It's like this every year. Chinese New Year is the most important holiday on the calendar. It's also when the entire country goes on vacation at the exact same time. This is when families from far-flung regions gather together to eat, drink, and give out the ubiquitous hong bao. Even as China goes through its own growing pains, the New Year seems to be a running thread of traditionalism in a time of modernization.
Just how big is the world's largest migration? This Lunar New Year period, roughly taking place between January 12 and February 21, will see 2.98 billion trips taken. This astronomical number is 2.2% higher than last year. With the economy starting to struggle, however, Pudong Airport isn't as packed as usual. That said, analysts estimate approximately 6 million international flights during this period, even though tickets are notoriously expensive.
This is not the story of vacationers to the left and right of me, though. Those wealthy enough to afford a plane ticket out only make up a small percentage of travelers. Most trips will be taken by the country's 277.5 million migrant workers. This is likely the only time of year where they'll be able to return to their home provinces. For some, it's also the only time they'll see their children all year. China is home to nearly 70 million left-behind children, a moniker for those whose parents have gone to cities to find work. They leave the children in the care of a grandparent or other guardian, largely absent except during this precious time of the year.
While a joyous time, heart-breaking stories play out in train stations throughout the country. A full 85% of travelers will opt to take a seat on one of China's trains. That means getting a seat is not only a premium, but a desperate situation for many. CNN reported earlier this week train tickets selling at 1,000 per second! Some will be able to grab high-speed rail tickets for trains that dart across the country's ever-increasing network. Others will be left with trains that are slow, unheated, and have wooden slats for seats. The unlucky will be left to board buses, crammed with bunk beds to accommodate the rush of people. The unfortunate will be left behind.
Even as China continues to invest nearly half of its GDP into capital infrastructure projects, this is no match for the sheer volume of travel during Chinese New Year. Some analysts argue, though, that we are seeing peak migration. The growth over the past several years, with each Lunar New Year topping its predecessor, may become a thing of the past. More and more, migrant workers are going back home and staying. Instead of coming back to the country's urban centers, like Shanghai, Guangzhou, and Beijing, people are choosing to take up work in regional and provincial centers. While urbanization will certainly continue, this will play out away from China's eastern megacities. Skyrocketing costs of living, and fewer low-skill jobs, mean the land of opportunity is quickly moving west.
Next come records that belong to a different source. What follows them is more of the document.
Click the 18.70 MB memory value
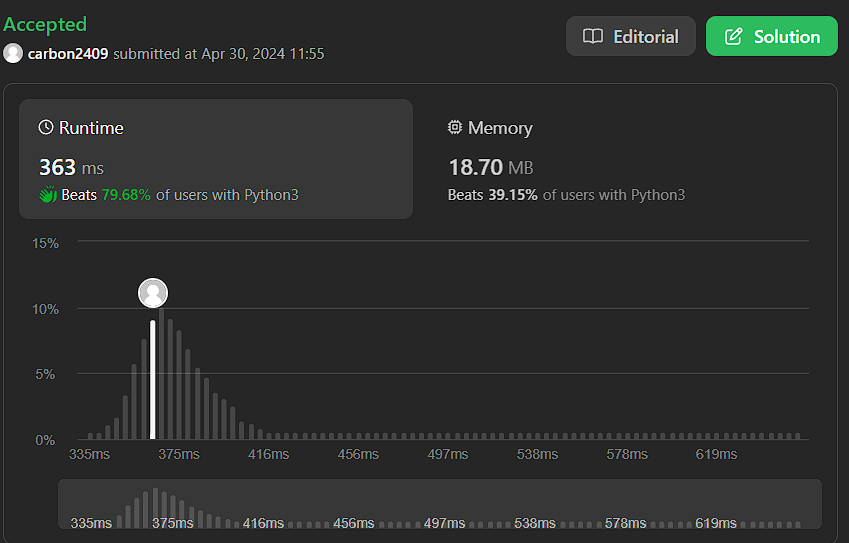 tap(490, 167)
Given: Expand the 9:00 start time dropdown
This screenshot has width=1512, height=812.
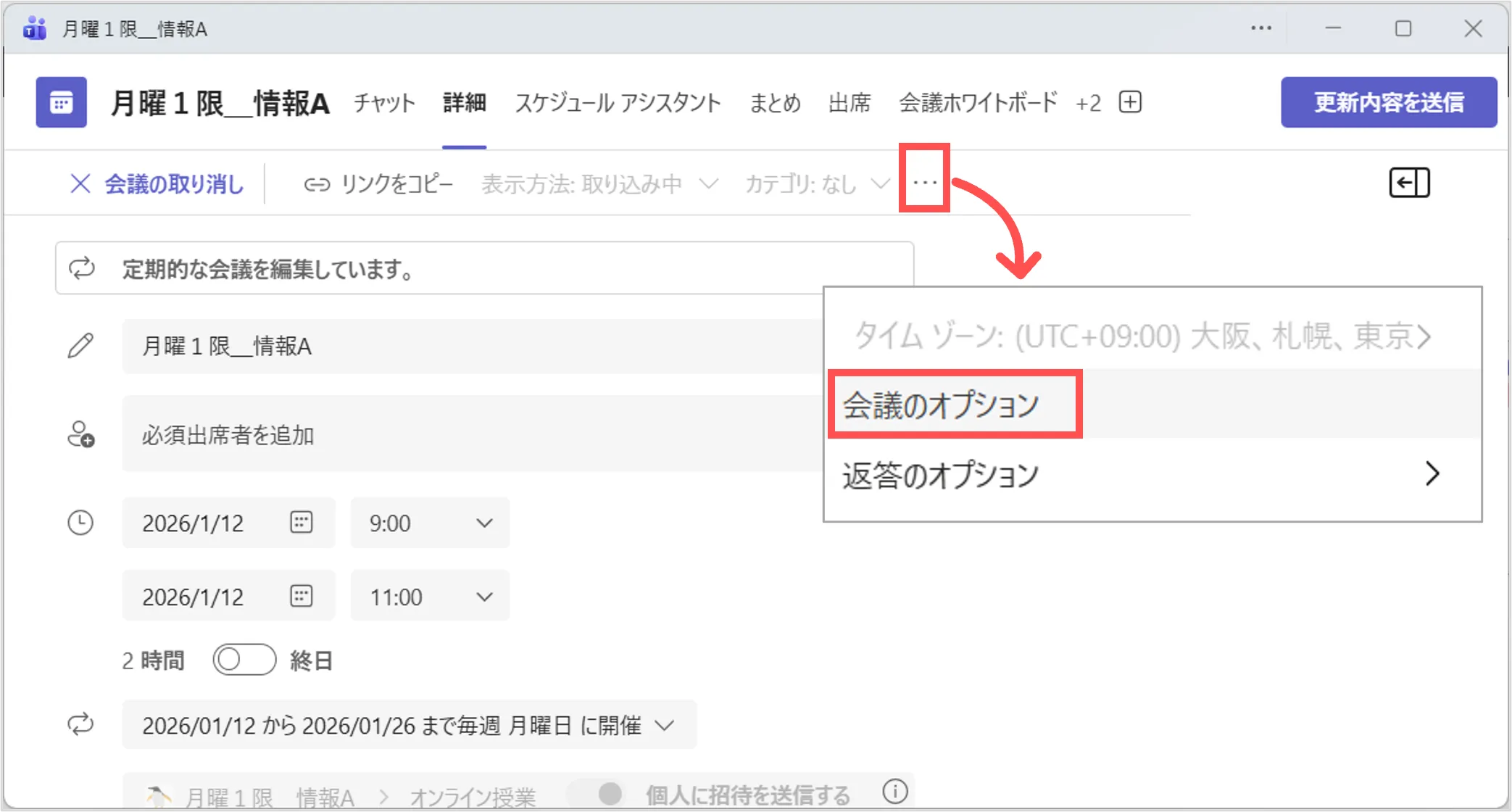Looking at the screenshot, I should click(x=431, y=523).
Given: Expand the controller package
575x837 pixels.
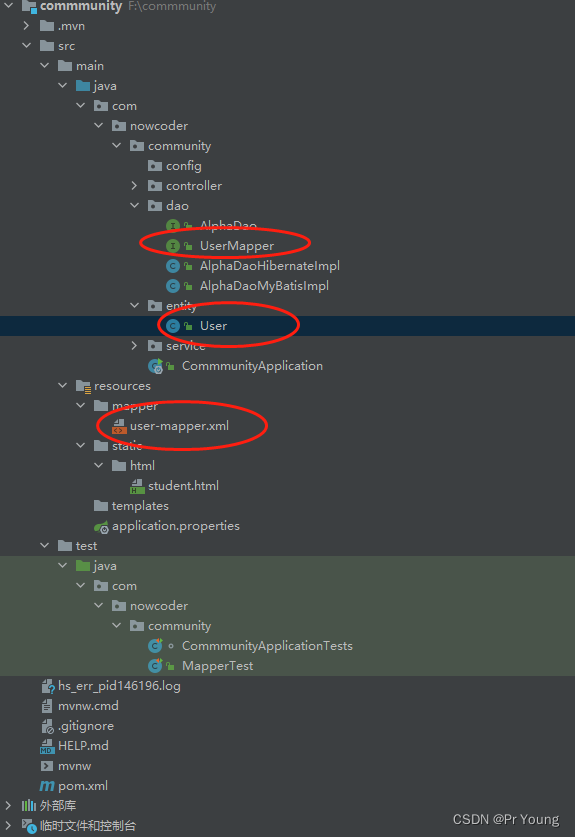Looking at the screenshot, I should pyautogui.click(x=134, y=186).
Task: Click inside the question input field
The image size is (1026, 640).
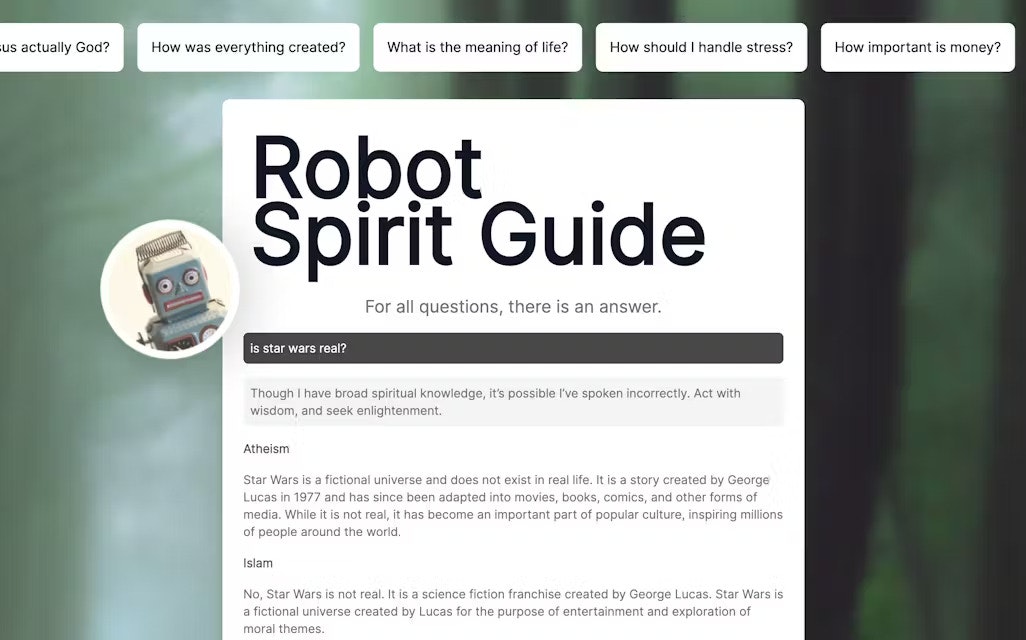Action: [x=513, y=348]
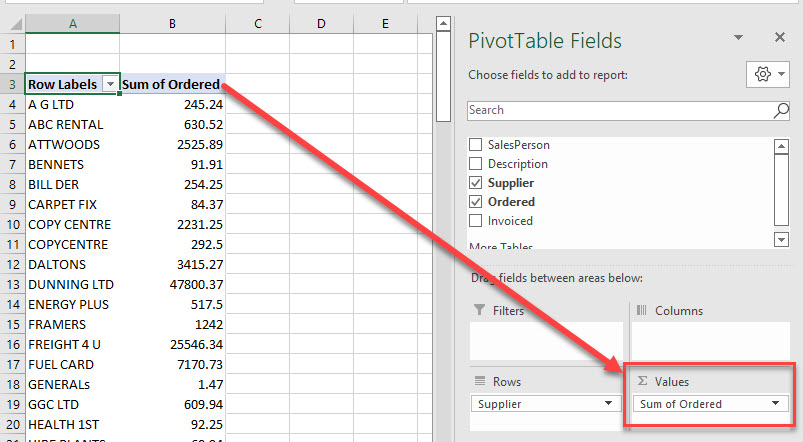Viewport: 803px width, 442px height.
Task: Click the Filters area funnel icon
Action: [x=479, y=311]
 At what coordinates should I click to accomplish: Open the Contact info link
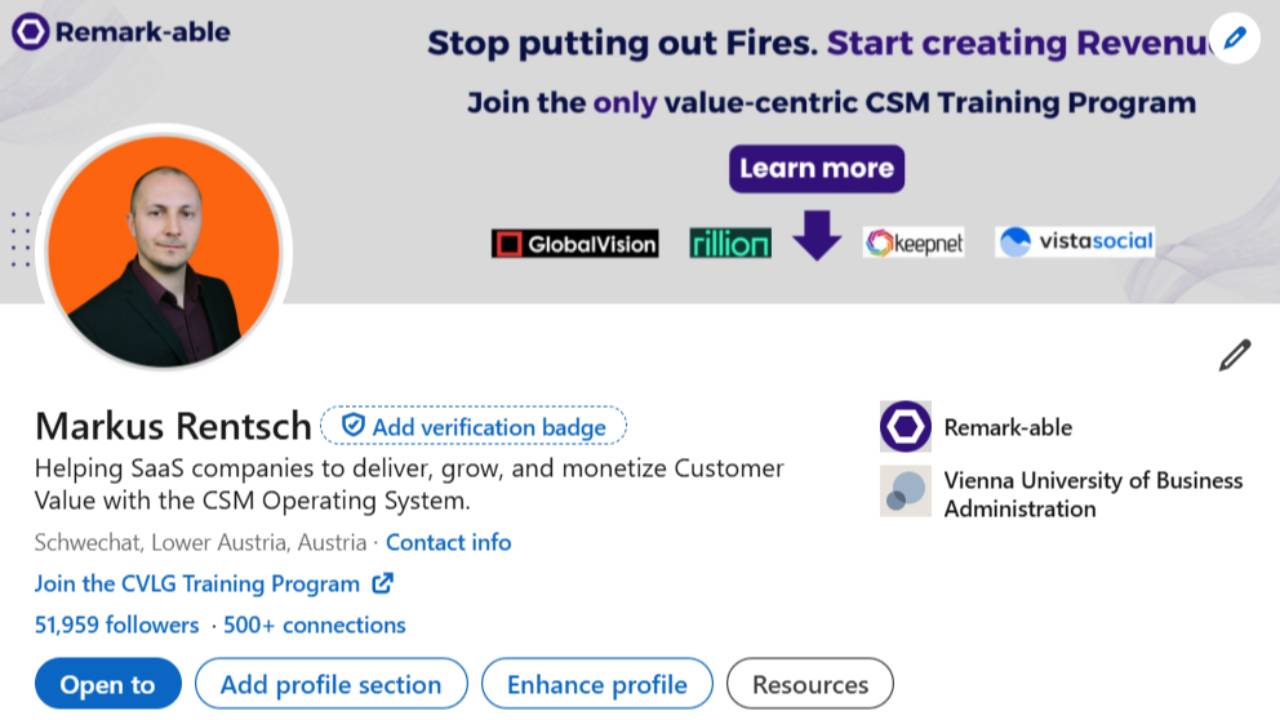448,542
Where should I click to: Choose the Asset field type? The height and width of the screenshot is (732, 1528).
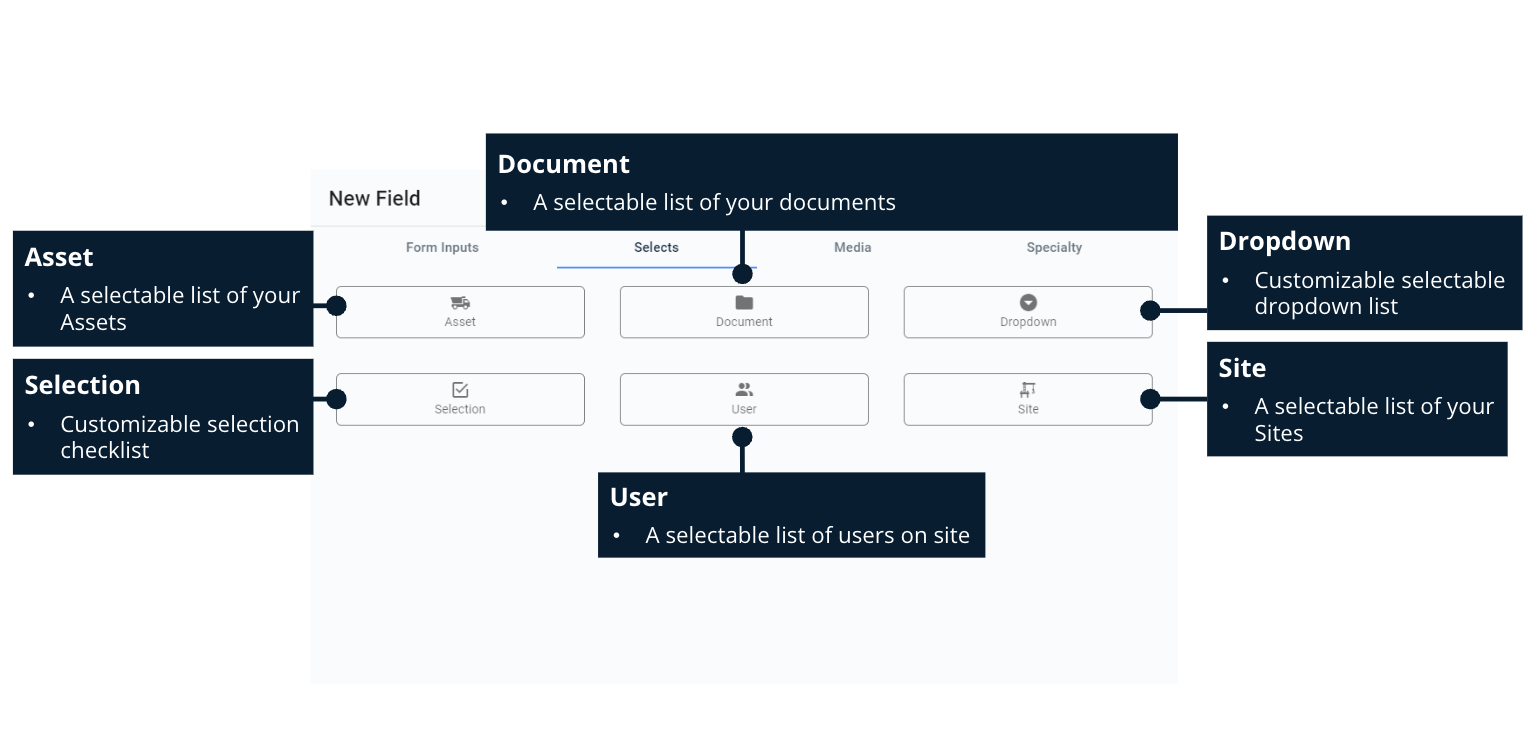tap(460, 311)
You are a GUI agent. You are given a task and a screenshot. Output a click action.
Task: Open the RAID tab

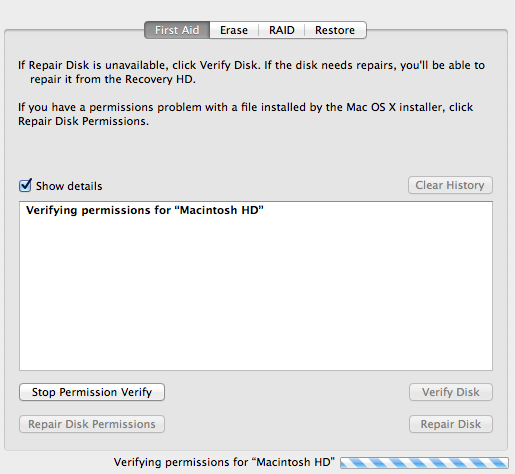tap(282, 30)
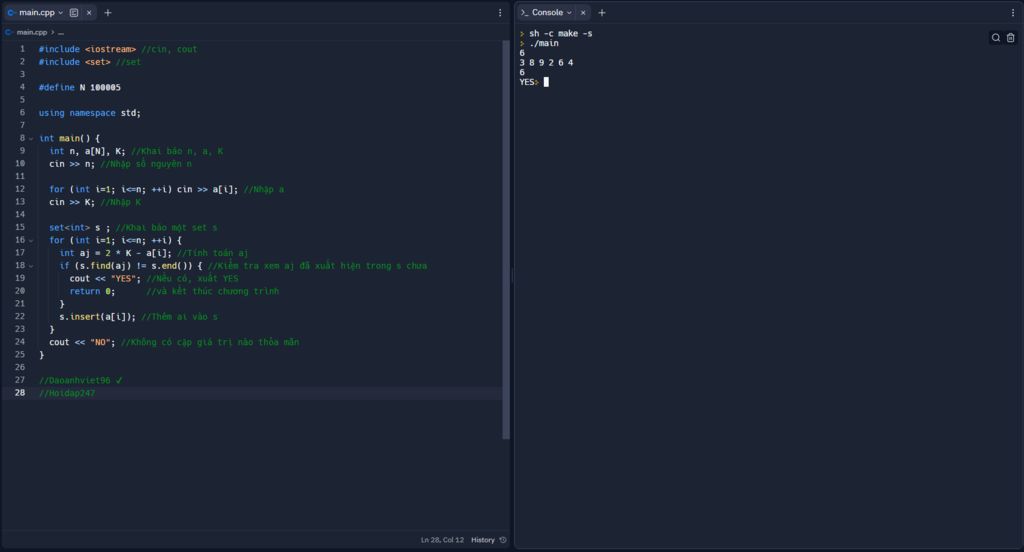Click the split-view icon on main.cpp tab
The width and height of the screenshot is (1024, 552).
click(74, 13)
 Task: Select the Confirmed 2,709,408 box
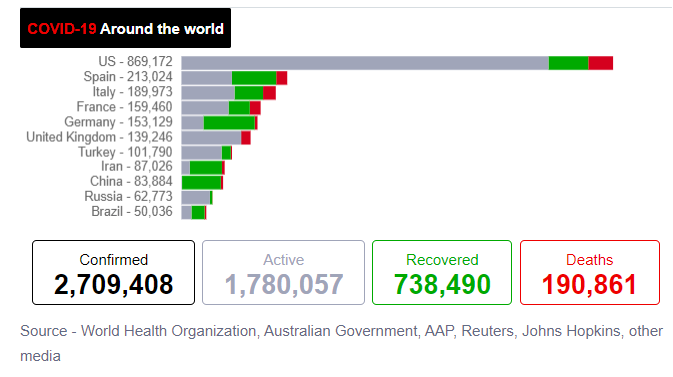point(113,273)
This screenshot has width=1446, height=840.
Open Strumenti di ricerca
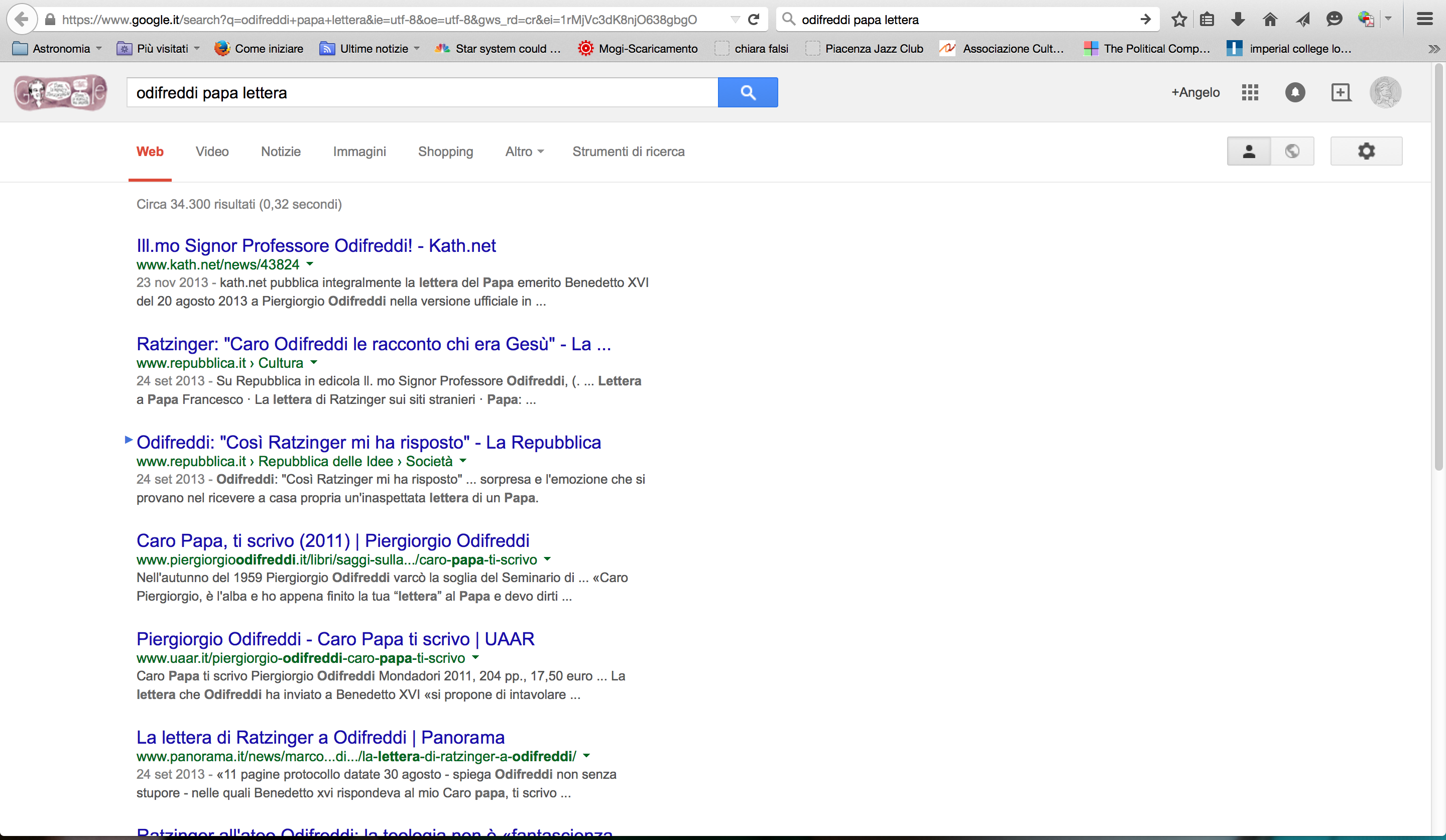tap(628, 152)
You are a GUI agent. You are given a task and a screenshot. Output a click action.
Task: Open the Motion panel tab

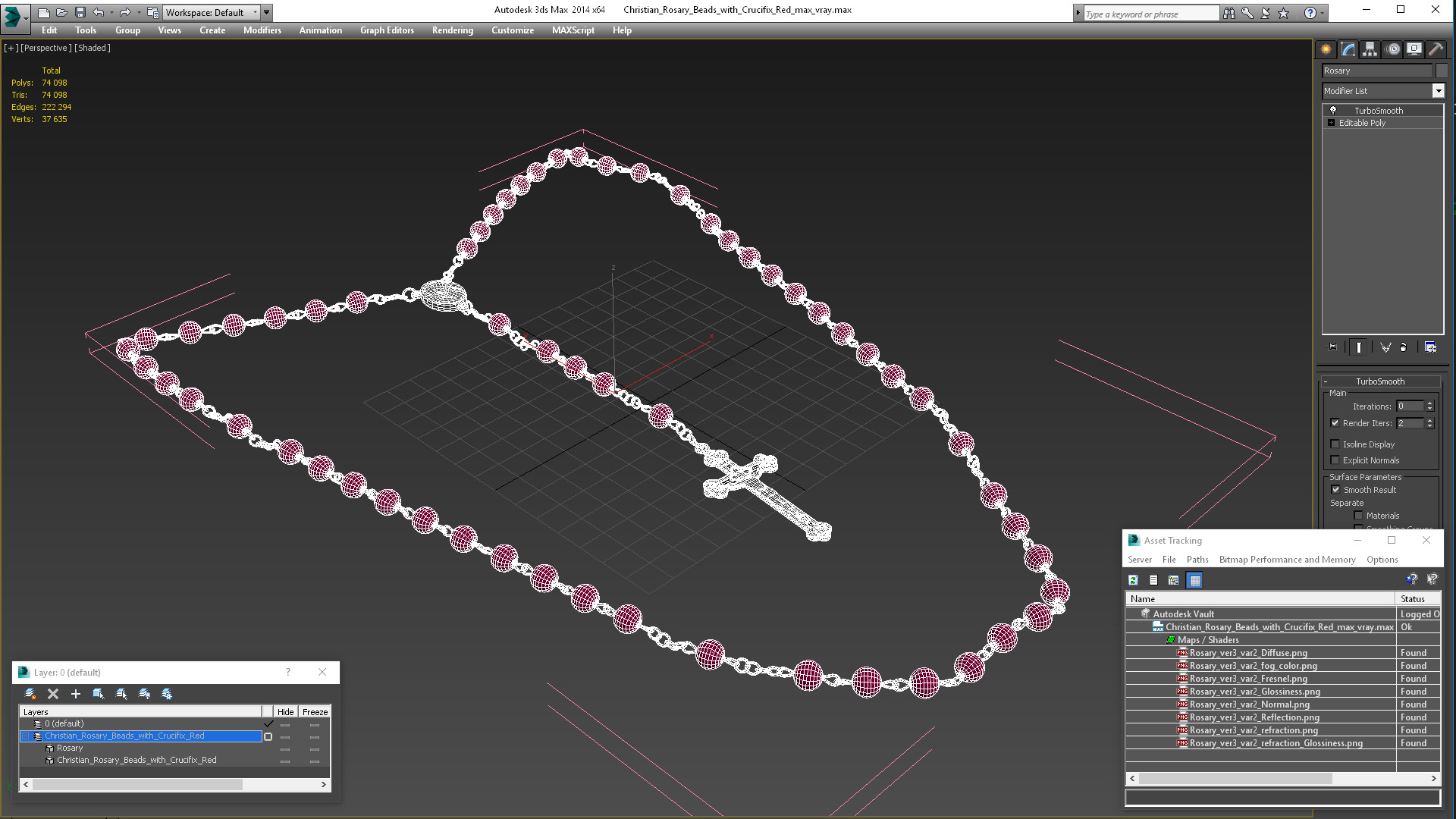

For now, I sit down and prep myself for a long-haul flight. People shove gift boxes of fruit into overhead compartments, while flight attendants corral children to their seats. Looking around, I'm reminded that I too am a migrant worker. Sure, I work in an office and not a building site, but to most Chinese I'm an outsider all the same. Today, though, I feel like part of the club as we all do our part contributing to this titanic movement of human beings.